Yes—the SUS304 construction, low particulate shedding, and sub-50 dB noise output meet physical and operational requirements for Grade A/B environments.
Does it require electrical power or compressed air as the driving force?
It operates passively using the pressure energy of the sampled gas stream; no external power source is needed.

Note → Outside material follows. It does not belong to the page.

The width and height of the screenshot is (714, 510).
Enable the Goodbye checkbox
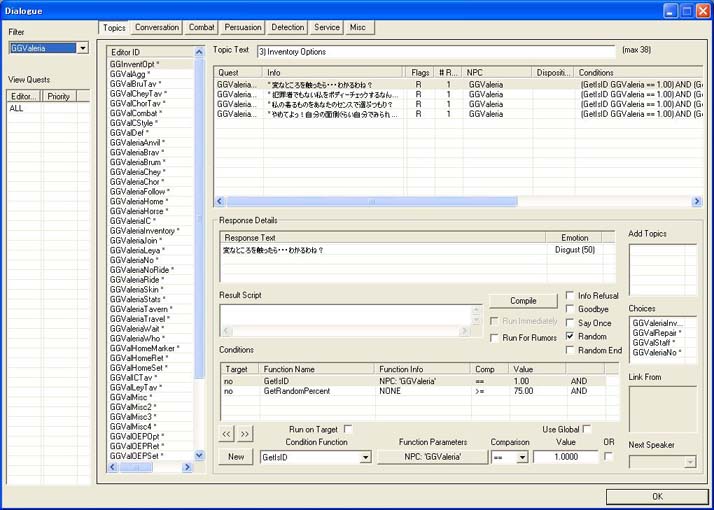[x=570, y=309]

Can it be used with glycerol-based or selective agars (e.g., Sabouraud Dextrose Agar)?
Yes—its laminar flow profile and low shear stress preserve viability of yeasts, molds, and bacteria across standard microbiological media.
What is the recommended calibration frequency?
Per ISO/IEC 17025, flow verification should be performed prior to each qualification campaign and annually for routine use; certificate of calibration is provided with each unit.
Is it compatible with automated colony counters?
Yes—standard 90 mm Petri dishes collected using the ZJSJ-008 are fully compatible with FDA-cleared digital colony enumeration platforms (e.g., ProtoCOL, ScanStation).